Fariq twisted the bill of his baseball cap to a rakish angle. “Tuffy, I don’t know what this fool talking about, but I came to make sure you find a job so you can pay me my ends, nigger.”

“Fuck you, man. You get it when I got it.”

“Let’s get started. Winston, one of a Big Brother’s initial duties is to alert the members of his Little Brother’s support group, assess the strength of the social network, then formulate a plan of action.”

“One minute.”

“Yes, Mr. Foshay.”

“I cannot in good conscience agree to be party to this without knowing where your political sympathies lie, Mr. Throckmorton. How do we know that you’re not leading Winston down the road to black apathy?”

“For the record, okay, I don’t believe in labels.”

“You still a Jew asshole.”

“Thank you, Fariq. As I was saying, before I was so rudely labeled, is that political terms such as ‘left,’ ‘right,’ ‘Democrat,’ ‘Republican’ have no meaning to me. They convey nothing about one’s political personality or motivations. I judge one’s political savvy on whether or not they capitalize the b in ‘black’ and can pronounce ‘Ntozake Shange.’ ”

“Who?” asked Dawoud.

Gusto nudged his stolid partner. “You know, that sister who wrote that play—Rainbows for Colored Chicks Whose Arms Too Short to Slap Box with God.”

“Yeah, I remember. Some bitch talking about how brothers don’t respect them. That shit was pretty good — I saw it while I was coked up.”

“Can we return to discussing Winston’s welfare?”

Clifford drummed his fingers on the table. “I just don’t want my son’s integrity as a strong black man compromised. We must ensure the boy develops himself as a black man, a descendant of African aristocracy, the southern working class, and some hellified Brooklyn niggers who took no shorts.”

Waving a mindful finger, Spencer interrupted him. “I think we shouldn’t take this black-man’s-right-to-self-determination thing too far with Winston. It’s like calculating pi to the five-billionth place — so what?”

“Wait a goddamn minute!”

Like channelers at a séance, everyone looked around to see where the disembodied yell was coming from. “Hey, anybody out there?”

“Oh shit, it’s Moms on the speaker phone. Everybody shut up! Go ’head, Mama.”

“Listen up. It’s Winston’s life. Let Winston decide what he wants to do with it. I’ve got to go — bye, son. I’ll call back in a few minutes.”

“Love you, Mama.”

After Mrs. Foshay’s reproach the gathering sat upright in their chairs, waiting for Winston to take command of the meeting and his life. Winston, oblivious to the restlessness surrounding him, rummaged through his backpack and removed a box of food.
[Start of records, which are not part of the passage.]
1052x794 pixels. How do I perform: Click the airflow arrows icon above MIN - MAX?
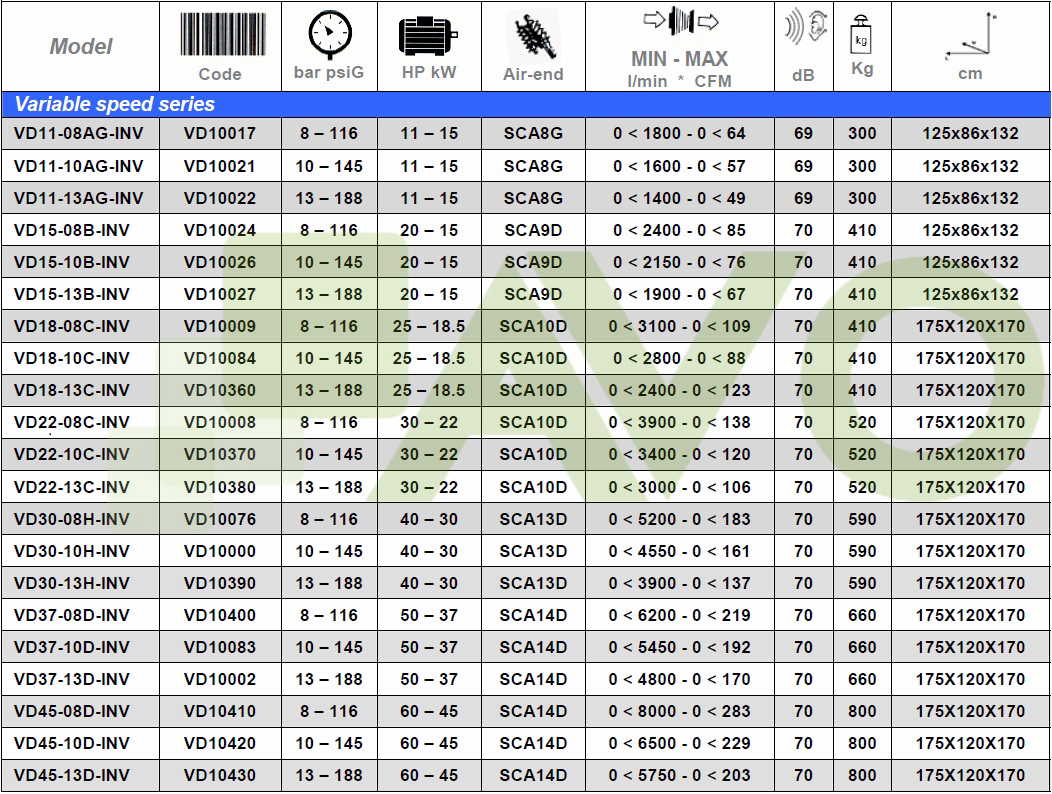click(x=679, y=21)
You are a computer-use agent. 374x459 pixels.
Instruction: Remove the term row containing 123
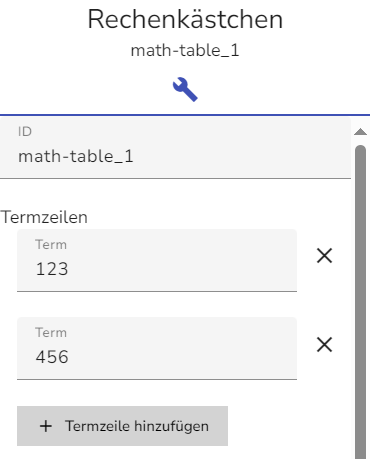point(324,256)
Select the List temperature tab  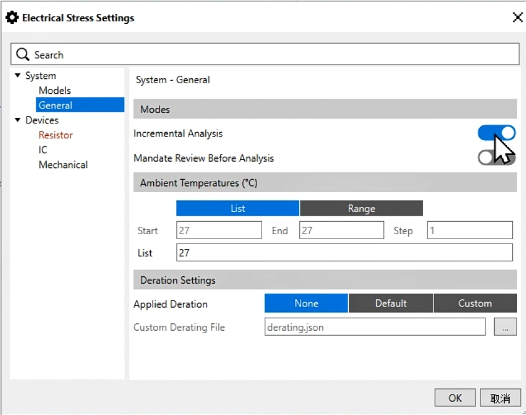tap(238, 208)
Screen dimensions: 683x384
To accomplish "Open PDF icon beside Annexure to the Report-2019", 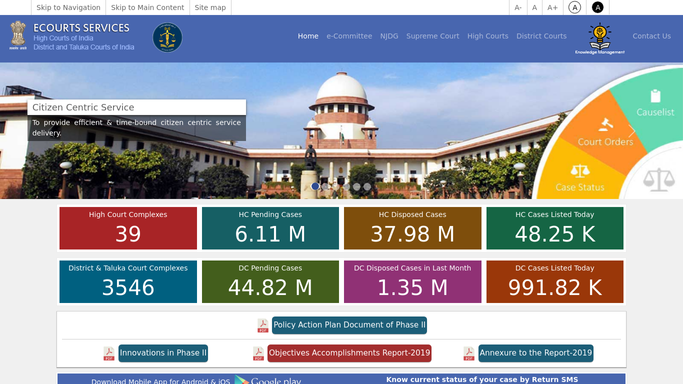I will 469,353.
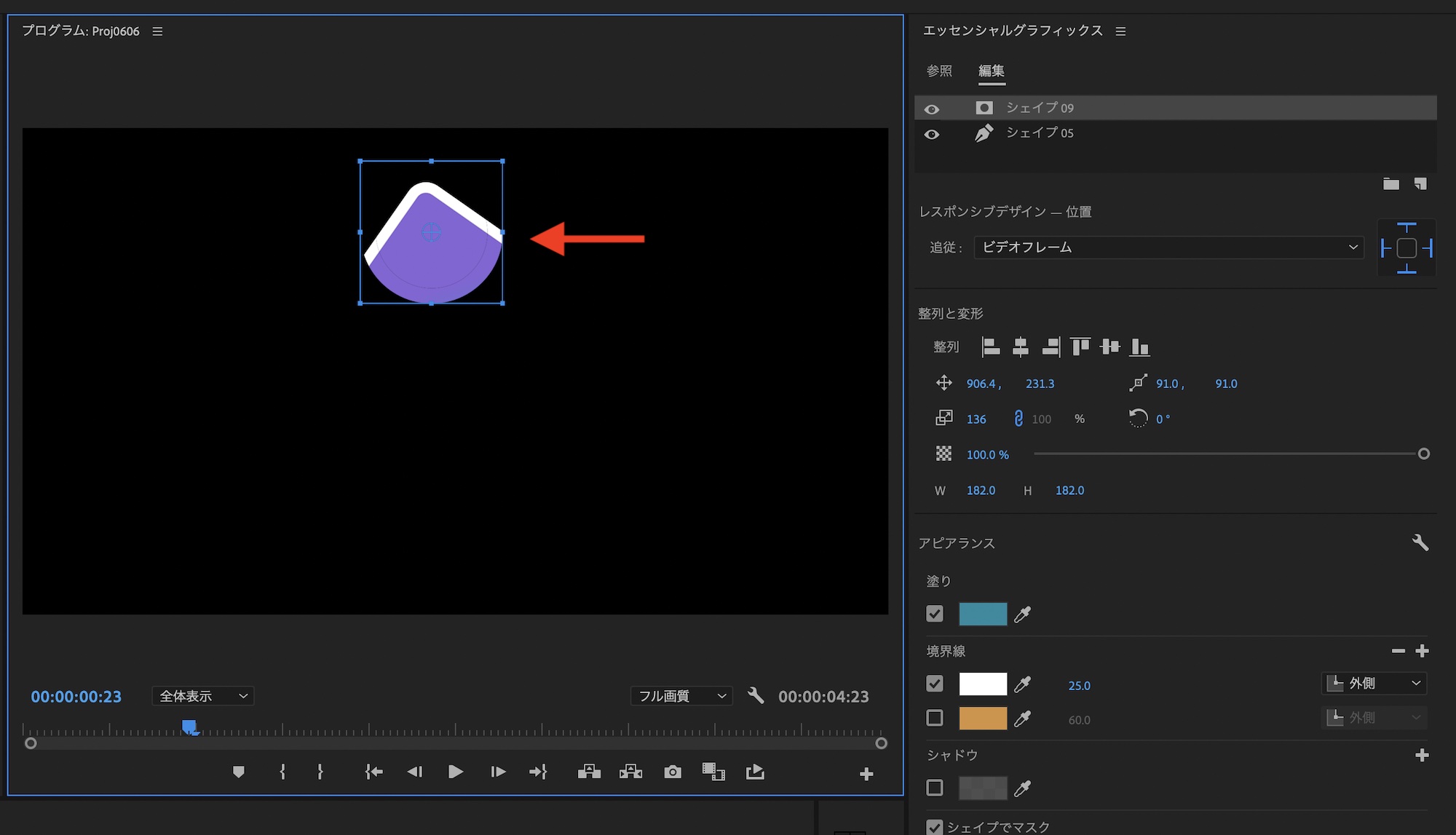Open the 追従 ビデオフレーム dropdown
The image size is (1456, 835).
(x=1168, y=248)
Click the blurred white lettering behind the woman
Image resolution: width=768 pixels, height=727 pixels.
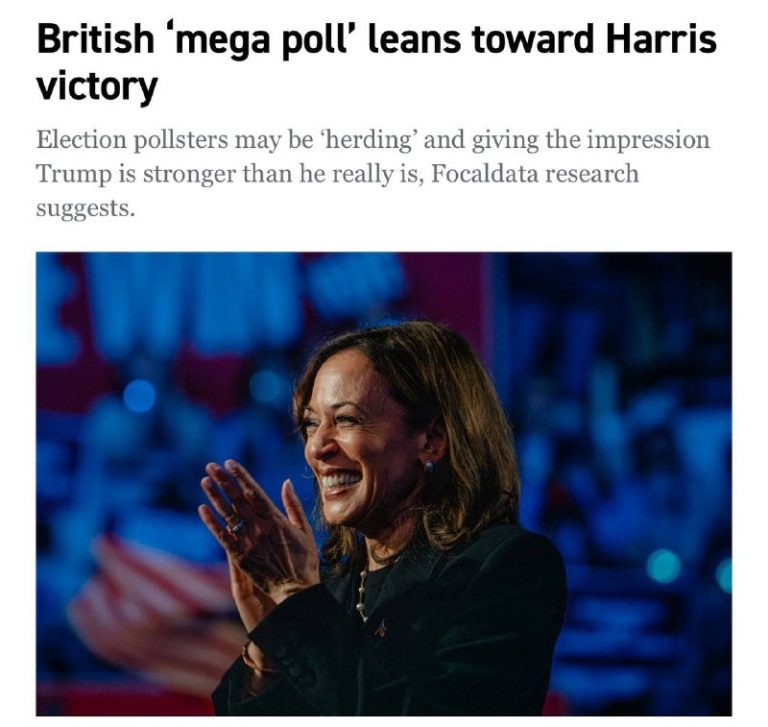point(230,300)
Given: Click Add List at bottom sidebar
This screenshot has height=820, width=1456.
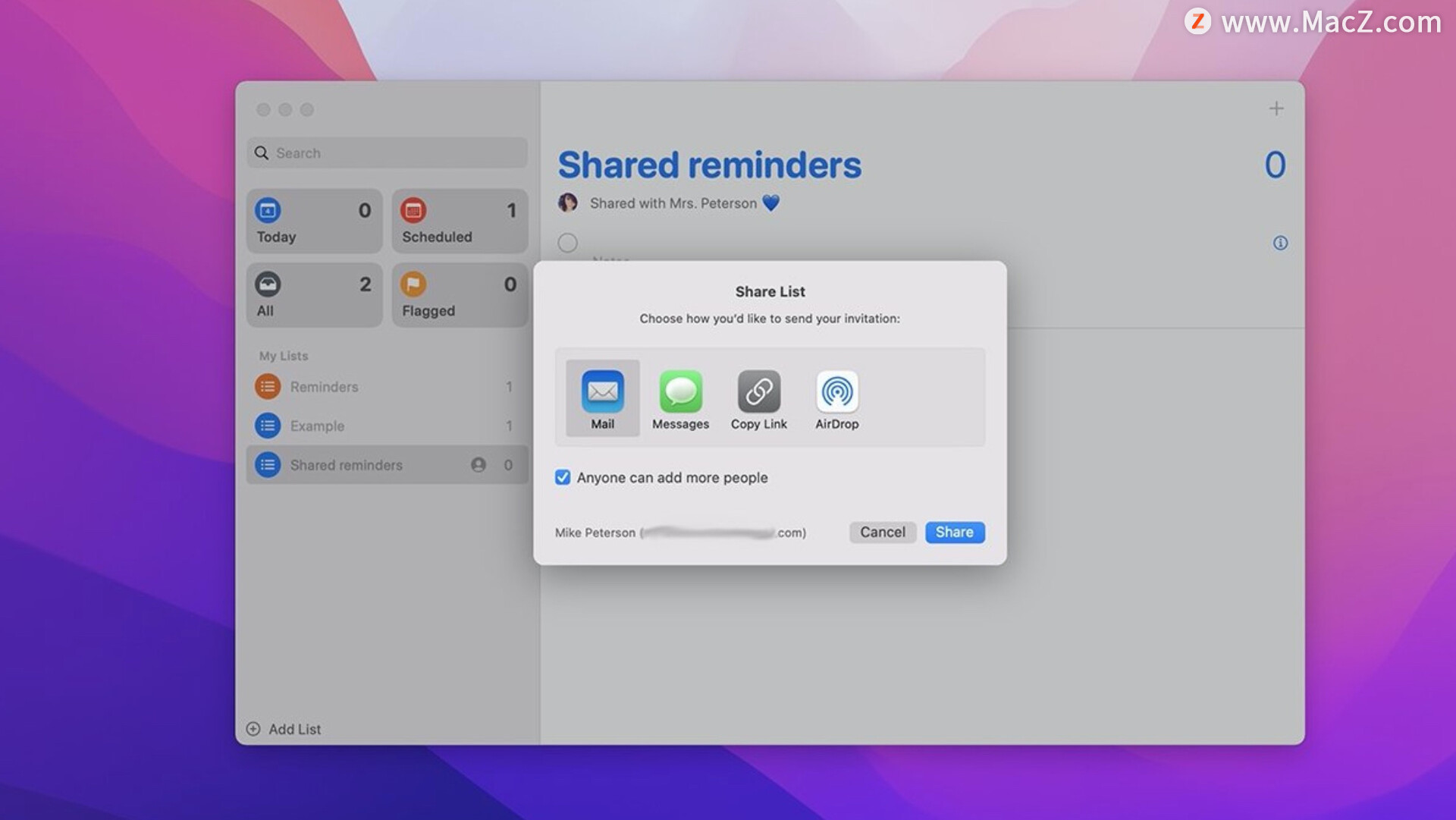Looking at the screenshot, I should pos(285,729).
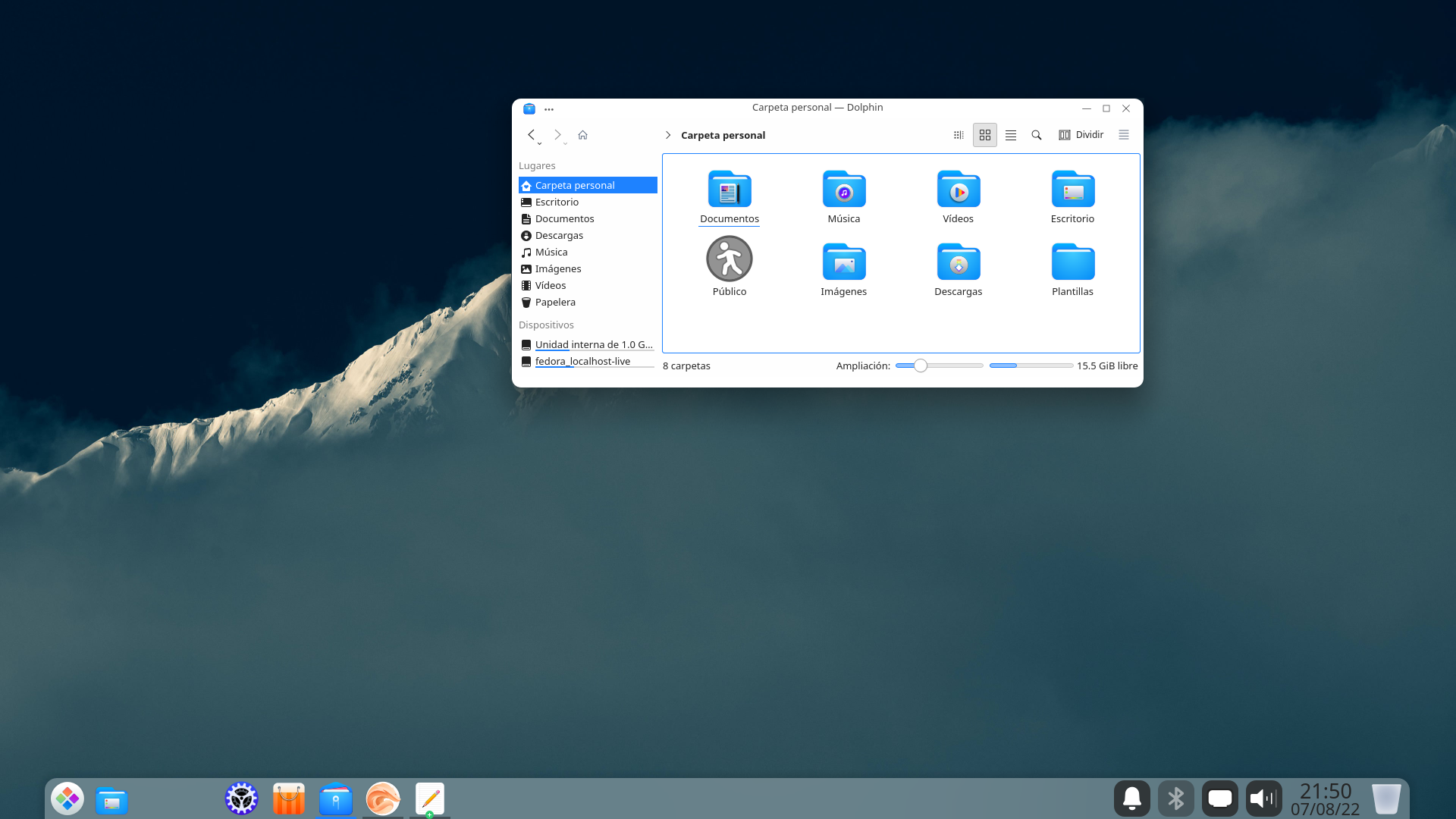Open notifications from the bell icon
Screen dimensions: 1456x819
(1132, 799)
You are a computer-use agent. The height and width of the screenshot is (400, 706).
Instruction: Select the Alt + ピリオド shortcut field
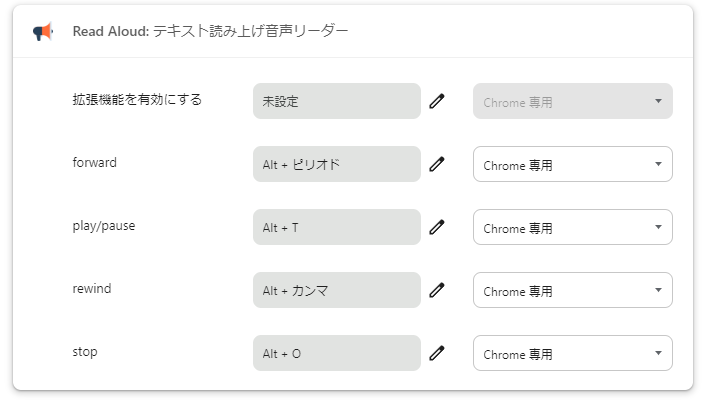tap(336, 164)
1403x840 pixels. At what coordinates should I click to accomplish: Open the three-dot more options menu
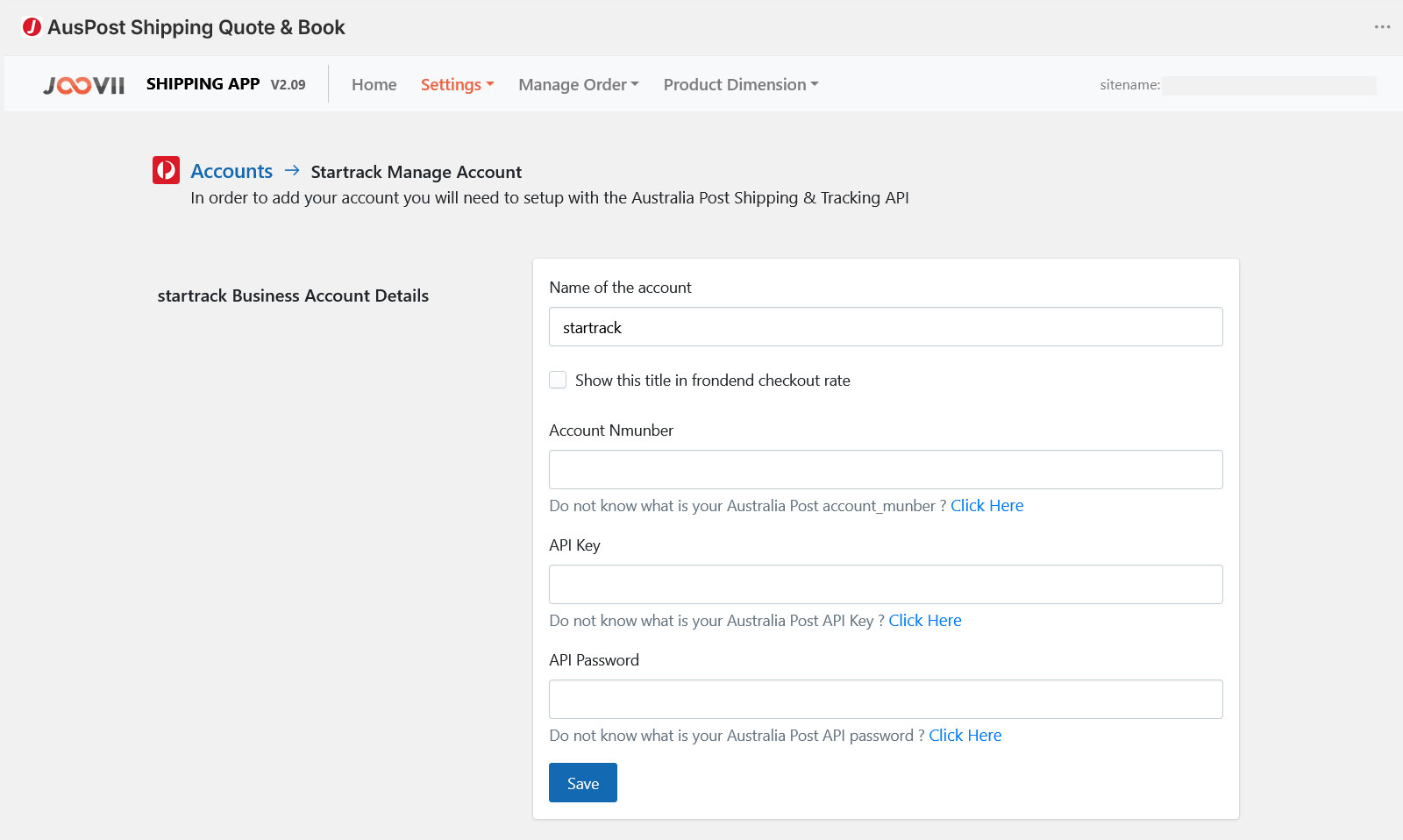click(x=1383, y=27)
He set a tin of pernil, habichuelas, and arroz amarillo topped with gandules aside. He unwrapped a thin, flimsy burrito and bit into it. After just one bite he spit out the mouthful of food. “Taco Bell will definitely fuck up your order. I told them no onions.” Winston took his time rewrapping the rest of the burrito. He wiped his mouth with a napkin and said, “First, these niggers gots to go.”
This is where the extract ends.